[Ziel 1] Schreib aus der Forumsdiskussion zum Ersatz der congstar komplett Box den Teil von „Leider hat meine“ bis einschließlich „und ADSL2+ (16 MBit/s).“ wortgetreu ab.

[Dokument]
# Ersatz für congstar komplett Box



## Don_Dan (9. Januar 2014)

*Ersatz für congstar komplett Box*

Hallo Community,

Leider hat meine congstar komplett Box gestern das Zeitliche gesegnet, und weil das außerhalb der Gewährleistungszeit geschah wird congstar sie nicht ersetzen. Deshalb bin ich nun auf der Suche nach einem Ersatz. Der Congstar-Support empfiehlt folgende Geräte ( die sie natürlich auch selbst verkaufen ^^ ):



> Wir bieten folgende Produkte an:
> - Fritzbox 7330 (Komfort-Router für 79,99 €) Für ADSL2+ (16 MBit/s).
> - Fritzbox 7360 (Fortschrittlicher Router für 149,99 €) Für VDSL (100 MBit/s) und ADSL2+ (16 MBit/s).
> - Fritzbox 7390 (Fortschrittlicher Router mit zusätzlichen Komfortfunktionen und ISDN-Funktionalität für 199,99 €). Für VDSL (100 MBit/s) und ADSL2+ (16 MBit/s)


Davon ist alleine die Fritzbox 7330 in meinem Preisrahmen, mehr als 100€ würde ich nur ungern ausgeben. 

Welche Alternativen könnt ihr denn sonst noch empfehlen? Und ist die Fritzbox 7330 überhaupt zu empfehlen?

Der Router sollte folgendes können:
- DSL Modem ( normales DSL, kein VDSL )
- VoIP mit einem angeschlossenen Telefon
- ein Rechner per LAN-Kabel angeschlossen
- 1 Smartphone per WLAN eingebunden

Vielen Dank schon mal!


----------



## mrfloppy (9. Januar 2014)

*AW: Ersatz für congstar komplett Box*

die 7330 reicht doch völlig aus sofern du nur eine rufnummer hast, also einen simulierten analog anschluß. die anderen beiden können noch vdsl aber das brauchst du doch nicht.
zur 7330 kann ich nicht viel sagen nur zu 7360 ( gutes gerät ), und 7390 ( müll )


----------



## der_knoben (9. Januar 2014)

*AW: Ersatz für congstar komplett Box*

Bist du sicher, dass dir die Congstar-Box gehört? Oftmals wird das Gerät nur verliehen und muss bei Vertragsbeendigung zurückgegeben werden. Dann hast du sehr wohl anrecht auf eine neue Box von Congstar.


----------



## Don_Dan (9. Januar 2014)

*AW: Ersatz für congstar komplett Box*



mrfloppy schrieb:


> die 7330 reicht doch völlig aus sofern du nur eine rufnummer hast, also einen simulierten analog anschluß. die anderen beiden können noch vdsl aber das brauchst du doch nicht.
> zur 7330 kann ich nicht viel sagen nur zu 7360 ( gutes gerät ), und 7390 ( müll )

[Vorliegende Einträge]

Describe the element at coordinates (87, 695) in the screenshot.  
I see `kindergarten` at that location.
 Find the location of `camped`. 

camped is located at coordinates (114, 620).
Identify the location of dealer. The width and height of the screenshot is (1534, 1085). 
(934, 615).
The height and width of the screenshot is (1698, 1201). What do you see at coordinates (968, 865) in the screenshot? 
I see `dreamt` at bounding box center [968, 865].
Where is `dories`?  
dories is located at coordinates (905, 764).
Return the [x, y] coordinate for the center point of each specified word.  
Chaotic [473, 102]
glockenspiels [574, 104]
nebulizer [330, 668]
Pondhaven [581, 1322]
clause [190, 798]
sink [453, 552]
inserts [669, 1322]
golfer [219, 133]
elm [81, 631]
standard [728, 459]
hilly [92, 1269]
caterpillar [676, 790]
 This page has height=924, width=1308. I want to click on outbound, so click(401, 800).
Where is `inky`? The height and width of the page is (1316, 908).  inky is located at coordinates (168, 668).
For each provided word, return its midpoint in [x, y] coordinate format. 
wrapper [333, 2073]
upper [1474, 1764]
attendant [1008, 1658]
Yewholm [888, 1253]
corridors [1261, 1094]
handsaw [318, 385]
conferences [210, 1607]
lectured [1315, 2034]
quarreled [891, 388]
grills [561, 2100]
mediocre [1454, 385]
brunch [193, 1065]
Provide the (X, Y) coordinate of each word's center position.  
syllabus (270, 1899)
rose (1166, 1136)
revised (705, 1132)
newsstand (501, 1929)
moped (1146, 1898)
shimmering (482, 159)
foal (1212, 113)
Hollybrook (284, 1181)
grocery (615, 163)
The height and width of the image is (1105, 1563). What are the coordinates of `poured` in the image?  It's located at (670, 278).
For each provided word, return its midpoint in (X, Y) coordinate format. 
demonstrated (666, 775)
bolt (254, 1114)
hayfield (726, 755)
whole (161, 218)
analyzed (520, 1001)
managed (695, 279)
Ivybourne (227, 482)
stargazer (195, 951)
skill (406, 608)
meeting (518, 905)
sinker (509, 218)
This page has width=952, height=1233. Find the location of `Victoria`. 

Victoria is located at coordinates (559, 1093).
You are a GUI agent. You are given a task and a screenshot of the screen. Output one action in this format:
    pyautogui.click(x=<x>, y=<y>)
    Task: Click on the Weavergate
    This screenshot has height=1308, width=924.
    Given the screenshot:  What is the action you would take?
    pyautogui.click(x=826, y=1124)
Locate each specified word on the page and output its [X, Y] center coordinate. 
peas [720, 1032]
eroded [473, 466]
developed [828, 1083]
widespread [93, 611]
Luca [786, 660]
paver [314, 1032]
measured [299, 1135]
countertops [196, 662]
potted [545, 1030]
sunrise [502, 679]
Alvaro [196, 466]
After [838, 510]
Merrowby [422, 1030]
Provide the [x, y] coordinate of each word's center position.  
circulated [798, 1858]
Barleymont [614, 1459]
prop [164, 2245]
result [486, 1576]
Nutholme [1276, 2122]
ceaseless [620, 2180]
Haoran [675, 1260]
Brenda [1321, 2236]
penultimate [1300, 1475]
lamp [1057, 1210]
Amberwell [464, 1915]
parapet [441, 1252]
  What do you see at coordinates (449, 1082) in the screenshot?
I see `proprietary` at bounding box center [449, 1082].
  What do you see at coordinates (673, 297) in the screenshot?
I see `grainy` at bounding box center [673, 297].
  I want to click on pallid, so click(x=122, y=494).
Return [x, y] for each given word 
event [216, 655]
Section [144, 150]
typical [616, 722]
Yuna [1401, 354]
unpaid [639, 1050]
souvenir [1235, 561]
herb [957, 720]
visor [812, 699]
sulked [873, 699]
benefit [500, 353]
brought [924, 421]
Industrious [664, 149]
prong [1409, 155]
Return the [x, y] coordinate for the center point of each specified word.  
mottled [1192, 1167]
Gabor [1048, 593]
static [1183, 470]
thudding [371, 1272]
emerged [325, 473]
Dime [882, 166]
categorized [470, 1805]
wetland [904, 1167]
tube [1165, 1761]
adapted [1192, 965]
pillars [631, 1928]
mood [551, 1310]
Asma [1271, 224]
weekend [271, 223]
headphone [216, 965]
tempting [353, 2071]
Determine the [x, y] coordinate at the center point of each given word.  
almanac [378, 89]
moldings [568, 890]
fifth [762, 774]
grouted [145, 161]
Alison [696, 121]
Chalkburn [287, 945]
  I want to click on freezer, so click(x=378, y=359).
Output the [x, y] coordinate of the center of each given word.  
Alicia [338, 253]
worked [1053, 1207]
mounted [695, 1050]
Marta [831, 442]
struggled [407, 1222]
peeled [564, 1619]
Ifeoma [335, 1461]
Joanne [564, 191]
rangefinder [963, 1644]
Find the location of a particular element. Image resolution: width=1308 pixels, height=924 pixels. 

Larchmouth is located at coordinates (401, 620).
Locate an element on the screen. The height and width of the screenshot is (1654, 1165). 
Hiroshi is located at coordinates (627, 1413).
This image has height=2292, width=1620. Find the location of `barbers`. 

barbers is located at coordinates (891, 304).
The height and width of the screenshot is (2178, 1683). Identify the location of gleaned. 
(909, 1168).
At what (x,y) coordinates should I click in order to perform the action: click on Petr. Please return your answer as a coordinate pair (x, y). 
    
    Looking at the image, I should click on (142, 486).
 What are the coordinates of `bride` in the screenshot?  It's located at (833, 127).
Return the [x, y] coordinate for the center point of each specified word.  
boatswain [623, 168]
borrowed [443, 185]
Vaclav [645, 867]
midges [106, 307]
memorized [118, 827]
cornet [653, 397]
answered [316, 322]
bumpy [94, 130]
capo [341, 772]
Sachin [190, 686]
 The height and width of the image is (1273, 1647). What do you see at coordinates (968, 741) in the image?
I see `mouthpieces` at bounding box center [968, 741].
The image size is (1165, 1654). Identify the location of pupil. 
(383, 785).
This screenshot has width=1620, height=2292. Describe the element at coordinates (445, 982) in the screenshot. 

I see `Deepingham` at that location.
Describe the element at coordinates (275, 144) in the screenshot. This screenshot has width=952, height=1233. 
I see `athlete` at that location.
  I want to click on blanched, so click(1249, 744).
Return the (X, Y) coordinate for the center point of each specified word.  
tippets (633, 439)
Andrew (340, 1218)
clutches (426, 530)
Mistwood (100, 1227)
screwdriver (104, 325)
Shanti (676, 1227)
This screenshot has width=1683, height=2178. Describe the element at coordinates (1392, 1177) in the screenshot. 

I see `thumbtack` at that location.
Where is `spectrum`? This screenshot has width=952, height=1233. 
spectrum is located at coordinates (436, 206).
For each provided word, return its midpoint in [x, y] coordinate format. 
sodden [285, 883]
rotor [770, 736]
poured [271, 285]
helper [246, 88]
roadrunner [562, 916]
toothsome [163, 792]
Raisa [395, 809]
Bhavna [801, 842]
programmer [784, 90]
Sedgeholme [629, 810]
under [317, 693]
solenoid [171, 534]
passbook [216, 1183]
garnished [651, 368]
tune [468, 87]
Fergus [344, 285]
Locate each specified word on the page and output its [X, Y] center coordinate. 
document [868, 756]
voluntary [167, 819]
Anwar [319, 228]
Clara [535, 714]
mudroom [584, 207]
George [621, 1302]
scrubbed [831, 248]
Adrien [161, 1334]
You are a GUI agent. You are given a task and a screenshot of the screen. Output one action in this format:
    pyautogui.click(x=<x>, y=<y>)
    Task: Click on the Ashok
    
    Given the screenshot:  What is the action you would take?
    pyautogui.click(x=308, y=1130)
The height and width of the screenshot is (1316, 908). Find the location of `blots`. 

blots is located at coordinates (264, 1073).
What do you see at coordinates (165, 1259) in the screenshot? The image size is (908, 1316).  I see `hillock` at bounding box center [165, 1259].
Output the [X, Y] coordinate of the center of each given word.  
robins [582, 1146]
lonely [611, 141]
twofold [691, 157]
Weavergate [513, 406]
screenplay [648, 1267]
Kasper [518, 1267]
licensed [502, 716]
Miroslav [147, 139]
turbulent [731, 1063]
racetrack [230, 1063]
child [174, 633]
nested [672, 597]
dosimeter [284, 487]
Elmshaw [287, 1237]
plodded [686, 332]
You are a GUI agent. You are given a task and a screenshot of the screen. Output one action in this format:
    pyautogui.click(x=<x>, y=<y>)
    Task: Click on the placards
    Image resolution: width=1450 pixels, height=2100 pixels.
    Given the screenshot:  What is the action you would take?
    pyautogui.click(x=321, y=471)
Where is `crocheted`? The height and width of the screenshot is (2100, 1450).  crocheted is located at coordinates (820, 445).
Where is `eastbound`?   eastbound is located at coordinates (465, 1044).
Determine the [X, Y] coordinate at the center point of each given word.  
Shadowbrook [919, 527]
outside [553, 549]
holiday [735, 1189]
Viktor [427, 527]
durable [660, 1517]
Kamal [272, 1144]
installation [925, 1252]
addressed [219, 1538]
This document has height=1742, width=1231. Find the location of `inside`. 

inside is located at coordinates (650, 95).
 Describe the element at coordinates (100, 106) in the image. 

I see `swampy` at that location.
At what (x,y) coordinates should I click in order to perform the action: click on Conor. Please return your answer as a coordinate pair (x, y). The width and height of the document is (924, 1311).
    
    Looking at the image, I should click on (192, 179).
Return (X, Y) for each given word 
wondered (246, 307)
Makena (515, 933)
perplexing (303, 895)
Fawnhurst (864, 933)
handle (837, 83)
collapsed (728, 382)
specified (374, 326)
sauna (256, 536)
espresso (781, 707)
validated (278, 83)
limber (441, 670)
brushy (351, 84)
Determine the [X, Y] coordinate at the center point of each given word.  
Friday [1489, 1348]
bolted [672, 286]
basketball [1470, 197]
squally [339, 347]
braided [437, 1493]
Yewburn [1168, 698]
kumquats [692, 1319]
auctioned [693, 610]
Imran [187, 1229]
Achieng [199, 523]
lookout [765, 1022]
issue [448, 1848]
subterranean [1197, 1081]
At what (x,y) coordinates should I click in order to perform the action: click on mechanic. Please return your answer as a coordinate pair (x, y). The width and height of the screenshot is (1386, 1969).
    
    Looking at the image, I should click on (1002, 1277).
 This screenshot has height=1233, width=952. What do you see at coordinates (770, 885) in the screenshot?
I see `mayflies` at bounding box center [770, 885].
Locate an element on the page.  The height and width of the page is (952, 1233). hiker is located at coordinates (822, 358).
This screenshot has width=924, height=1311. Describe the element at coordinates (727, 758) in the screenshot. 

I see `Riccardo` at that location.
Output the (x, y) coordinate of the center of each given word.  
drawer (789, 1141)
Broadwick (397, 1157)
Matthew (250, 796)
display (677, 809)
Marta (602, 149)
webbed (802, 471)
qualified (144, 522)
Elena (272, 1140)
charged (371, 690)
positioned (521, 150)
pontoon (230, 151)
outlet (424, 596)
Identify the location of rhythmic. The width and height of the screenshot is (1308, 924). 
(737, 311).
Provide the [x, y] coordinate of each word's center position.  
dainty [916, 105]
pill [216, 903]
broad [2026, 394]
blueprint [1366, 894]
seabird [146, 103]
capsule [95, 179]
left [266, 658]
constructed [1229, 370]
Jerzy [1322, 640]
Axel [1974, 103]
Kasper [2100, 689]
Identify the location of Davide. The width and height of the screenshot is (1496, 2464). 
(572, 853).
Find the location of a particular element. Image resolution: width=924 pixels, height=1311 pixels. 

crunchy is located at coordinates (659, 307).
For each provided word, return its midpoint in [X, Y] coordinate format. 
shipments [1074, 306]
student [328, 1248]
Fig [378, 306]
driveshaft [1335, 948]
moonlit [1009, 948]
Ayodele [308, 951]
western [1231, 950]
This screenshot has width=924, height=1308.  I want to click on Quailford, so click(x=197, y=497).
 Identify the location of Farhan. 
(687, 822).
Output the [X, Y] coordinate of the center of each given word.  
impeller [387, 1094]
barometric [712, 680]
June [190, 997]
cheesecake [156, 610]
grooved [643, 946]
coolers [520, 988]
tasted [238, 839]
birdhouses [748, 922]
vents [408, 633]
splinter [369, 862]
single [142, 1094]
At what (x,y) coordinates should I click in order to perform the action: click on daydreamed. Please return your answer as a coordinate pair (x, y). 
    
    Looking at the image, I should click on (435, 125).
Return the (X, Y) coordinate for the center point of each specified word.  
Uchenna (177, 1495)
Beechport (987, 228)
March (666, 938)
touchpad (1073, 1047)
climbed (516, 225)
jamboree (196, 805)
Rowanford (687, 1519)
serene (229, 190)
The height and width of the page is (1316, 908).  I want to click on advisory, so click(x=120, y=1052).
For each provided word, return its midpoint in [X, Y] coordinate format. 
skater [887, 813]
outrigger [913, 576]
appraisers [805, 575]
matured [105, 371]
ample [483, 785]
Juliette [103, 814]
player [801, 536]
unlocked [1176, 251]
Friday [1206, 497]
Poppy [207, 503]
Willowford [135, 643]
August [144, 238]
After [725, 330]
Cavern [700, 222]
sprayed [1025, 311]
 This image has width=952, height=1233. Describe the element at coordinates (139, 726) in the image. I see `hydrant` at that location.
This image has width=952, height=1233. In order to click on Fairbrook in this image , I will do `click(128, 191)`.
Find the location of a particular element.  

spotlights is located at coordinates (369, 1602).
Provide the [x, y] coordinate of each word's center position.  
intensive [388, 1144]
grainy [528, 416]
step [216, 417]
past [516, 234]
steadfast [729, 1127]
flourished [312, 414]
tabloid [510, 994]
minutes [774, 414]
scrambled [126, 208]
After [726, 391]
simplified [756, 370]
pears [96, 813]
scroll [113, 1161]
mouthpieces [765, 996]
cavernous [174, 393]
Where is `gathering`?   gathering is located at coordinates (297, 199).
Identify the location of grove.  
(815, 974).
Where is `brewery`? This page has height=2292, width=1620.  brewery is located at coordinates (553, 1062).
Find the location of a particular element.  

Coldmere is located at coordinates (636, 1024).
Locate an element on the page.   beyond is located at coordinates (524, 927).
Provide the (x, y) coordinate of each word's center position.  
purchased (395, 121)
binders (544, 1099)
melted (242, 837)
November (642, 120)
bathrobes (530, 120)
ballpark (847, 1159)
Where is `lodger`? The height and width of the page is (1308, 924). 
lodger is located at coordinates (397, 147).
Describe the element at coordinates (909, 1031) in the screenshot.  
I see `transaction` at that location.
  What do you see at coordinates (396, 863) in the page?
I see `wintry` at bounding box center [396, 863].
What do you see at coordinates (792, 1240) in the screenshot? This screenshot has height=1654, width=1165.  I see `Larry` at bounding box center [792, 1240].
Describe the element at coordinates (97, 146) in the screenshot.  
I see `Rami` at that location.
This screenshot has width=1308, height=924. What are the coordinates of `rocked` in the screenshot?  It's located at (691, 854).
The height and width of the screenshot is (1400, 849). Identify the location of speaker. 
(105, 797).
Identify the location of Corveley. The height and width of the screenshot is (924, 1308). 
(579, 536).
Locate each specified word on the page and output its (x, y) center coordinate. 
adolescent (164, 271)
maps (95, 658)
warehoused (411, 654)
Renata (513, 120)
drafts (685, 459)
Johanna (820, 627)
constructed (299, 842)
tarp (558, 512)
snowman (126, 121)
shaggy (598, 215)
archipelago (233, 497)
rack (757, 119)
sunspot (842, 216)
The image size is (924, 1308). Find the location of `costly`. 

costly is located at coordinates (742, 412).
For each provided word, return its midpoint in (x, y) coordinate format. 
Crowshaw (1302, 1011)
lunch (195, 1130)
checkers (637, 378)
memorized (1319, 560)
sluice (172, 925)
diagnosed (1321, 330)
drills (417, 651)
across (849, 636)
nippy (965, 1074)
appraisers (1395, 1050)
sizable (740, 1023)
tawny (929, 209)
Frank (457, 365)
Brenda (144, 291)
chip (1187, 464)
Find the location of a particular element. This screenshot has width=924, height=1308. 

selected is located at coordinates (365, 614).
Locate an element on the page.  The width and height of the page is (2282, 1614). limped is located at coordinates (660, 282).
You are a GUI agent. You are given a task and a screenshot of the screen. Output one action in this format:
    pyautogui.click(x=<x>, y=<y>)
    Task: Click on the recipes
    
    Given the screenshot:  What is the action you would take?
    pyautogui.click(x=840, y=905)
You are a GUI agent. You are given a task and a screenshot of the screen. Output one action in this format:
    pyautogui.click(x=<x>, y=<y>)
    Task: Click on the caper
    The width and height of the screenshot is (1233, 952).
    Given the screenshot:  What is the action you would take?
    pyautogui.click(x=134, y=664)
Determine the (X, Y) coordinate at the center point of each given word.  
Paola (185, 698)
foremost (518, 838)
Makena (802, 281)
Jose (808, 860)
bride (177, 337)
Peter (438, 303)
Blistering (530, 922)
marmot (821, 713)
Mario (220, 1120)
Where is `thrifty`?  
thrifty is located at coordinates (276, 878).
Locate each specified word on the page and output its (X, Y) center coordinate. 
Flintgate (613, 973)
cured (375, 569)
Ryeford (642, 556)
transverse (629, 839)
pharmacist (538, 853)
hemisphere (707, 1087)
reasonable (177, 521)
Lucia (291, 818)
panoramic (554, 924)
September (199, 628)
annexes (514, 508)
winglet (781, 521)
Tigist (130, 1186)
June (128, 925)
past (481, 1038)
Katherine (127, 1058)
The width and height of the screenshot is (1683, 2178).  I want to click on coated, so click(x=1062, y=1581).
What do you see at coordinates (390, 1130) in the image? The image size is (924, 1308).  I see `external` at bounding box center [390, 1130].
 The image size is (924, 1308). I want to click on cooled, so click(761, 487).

[Ziel 2] Zieh aus den Einträgen nur die Zeilen von der Zeile mit „Yuna [1401, 354]“ bis einschließlich der Zeile mit „thudding [371, 1272]“ heraus und gib sie unverändert wieder.

[Musterlösung 1]
Leider hat meine congstar komplett Box gestern das Zeitliche gesegnet, und weil das außerhalb der Gewährleistungszeit geschah wird congstar sie nicht ersetzen. Deshalb bin ich nun auf der Suche nach einem Ersatz. Der Congstar-Support empfiehlt folgende Geräte ( die sie natürlich auch selbst verkaufen ^^ ):



> Wir bieten folgende Produkte an:
> - Fritzbox 7330 (Komfort-Router für 79,99 €) Für ADSL2+ (16 MBit/s).
> - Fritzbox 7360 (Fortschrittlicher Router für 149,99 €) Für VDSL (100 MBit/s) und ADSL2+ (16 MBit/s).

[Musterlösung 2]
Yuna [1401, 354]
unpaid [639, 1050]
souvenir [1235, 561]
herb [957, 720]
visor [812, 699]
sulked [873, 699]
benefit [500, 353]
brought [924, 421]
Industrious [664, 149]
prong [1409, 155]
Return the [x, y] coordinate for the center point of each specified word.  
mottled [1192, 1167]
Gabor [1048, 593]
static [1183, 470]
thudding [371, 1272]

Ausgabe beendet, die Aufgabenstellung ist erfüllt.